- [What you will do]: Every line of the material that follows must be printed again exactly.

- [Input data]:
□ □ □ □

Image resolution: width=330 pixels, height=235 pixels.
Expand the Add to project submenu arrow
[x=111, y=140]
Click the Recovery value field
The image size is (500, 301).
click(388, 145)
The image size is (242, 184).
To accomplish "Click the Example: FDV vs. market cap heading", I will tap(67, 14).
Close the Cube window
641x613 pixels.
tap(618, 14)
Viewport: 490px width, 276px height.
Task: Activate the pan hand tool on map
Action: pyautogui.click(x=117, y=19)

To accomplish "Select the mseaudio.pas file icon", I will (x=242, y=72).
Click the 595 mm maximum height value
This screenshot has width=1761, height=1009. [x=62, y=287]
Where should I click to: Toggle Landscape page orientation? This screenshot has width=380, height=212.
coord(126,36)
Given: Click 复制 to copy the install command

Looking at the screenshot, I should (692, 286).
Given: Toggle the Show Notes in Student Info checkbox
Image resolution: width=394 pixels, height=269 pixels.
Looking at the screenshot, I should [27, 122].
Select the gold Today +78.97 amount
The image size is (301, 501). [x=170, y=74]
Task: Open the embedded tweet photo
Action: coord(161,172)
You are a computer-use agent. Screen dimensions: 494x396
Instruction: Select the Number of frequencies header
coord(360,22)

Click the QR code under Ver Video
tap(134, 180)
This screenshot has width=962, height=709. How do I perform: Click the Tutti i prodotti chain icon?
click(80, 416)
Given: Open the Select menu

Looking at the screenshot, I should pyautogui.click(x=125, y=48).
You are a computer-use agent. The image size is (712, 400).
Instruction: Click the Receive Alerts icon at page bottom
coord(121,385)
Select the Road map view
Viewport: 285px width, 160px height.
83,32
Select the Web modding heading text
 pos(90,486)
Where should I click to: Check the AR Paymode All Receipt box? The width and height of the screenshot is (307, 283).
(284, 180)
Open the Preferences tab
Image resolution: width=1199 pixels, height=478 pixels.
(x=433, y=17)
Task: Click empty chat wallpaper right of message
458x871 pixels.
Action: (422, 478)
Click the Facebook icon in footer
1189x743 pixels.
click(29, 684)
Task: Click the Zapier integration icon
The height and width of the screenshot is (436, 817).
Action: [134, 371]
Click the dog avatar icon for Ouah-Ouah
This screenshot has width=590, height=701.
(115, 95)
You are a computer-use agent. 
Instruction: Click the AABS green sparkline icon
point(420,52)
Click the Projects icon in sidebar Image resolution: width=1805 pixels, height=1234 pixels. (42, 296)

□ □ □ □

- [Output of the task]:
Image resolution: width=330 pixels, height=235 pixels.
Expand the Add to project submenu arrow
[x=111, y=140]
Click the Recovery value field
The image size is (500, 301).
click(388, 145)
The image size is (242, 184).
To accomplish "Click the Example: FDV vs. market cap heading", I will tap(67, 14).
Close the Cube window
641x613 pixels.
tap(618, 14)
Viewport: 490px width, 276px height.
Task: Activate the pan hand tool on map
Action: pyautogui.click(x=117, y=19)

To accomplish "Select the mseaudio.pas file icon", I will (x=242, y=72).
Click the 595 mm maximum height value
This screenshot has width=1761, height=1009. [x=62, y=287]
Where should I click to: Toggle Landscape page orientation? This screenshot has width=380, height=212.
coord(126,36)
Given: Click 复制 to copy the install command

Looking at the screenshot, I should (692, 286).
Given: Toggle the Show Notes in Student Info checkbox
Image resolution: width=394 pixels, height=269 pixels.
Looking at the screenshot, I should [27, 122].
Select the gold Today +78.97 amount
The image size is (301, 501). [x=170, y=74]
Task: Open the embedded tweet photo
Action: coord(161,172)
You are a computer-use agent. Screen dimensions: 494x396
Instruction: Select the Number of frequencies header
coord(360,22)

Click the QR code under Ver Video
tap(134, 180)
This screenshot has width=962, height=709. How do I perform: Click the Tutti i prodotti chain icon?
click(80, 416)
Given: Open the Select menu

Looking at the screenshot, I should pyautogui.click(x=125, y=48).
You are a computer-use agent. The image size is (712, 400).
Instruction: Click the Receive Alerts icon at page bottom
coord(121,385)
Select the Road map view
Viewport: 285px width, 160px height.
83,32
Select the Web modding heading text
 pos(90,486)
Where should I click to: Check the AR Paymode All Receipt box? The width and height of the screenshot is (307, 283).
(284, 180)
Open the Preferences tab
Image resolution: width=1199 pixels, height=478 pixels.
(x=433, y=17)
Task: Click empty chat wallpaper right of message
458x871 pixels.
Action: (422, 478)
Click the Facebook icon in footer
1189x743 pixels.
click(29, 684)
Task: Click the Zapier integration icon
The height and width of the screenshot is (436, 817).
Action: [134, 371]
Click the dog avatar icon for Ouah-Ouah
This screenshot has width=590, height=701.
(115, 95)
You are a computer-use agent. 
Instruction: Click the AABS green sparkline icon
point(420,52)
Click the Projects icon in sidebar Image resolution: width=1805 pixels, height=1234 pixels. (42, 296)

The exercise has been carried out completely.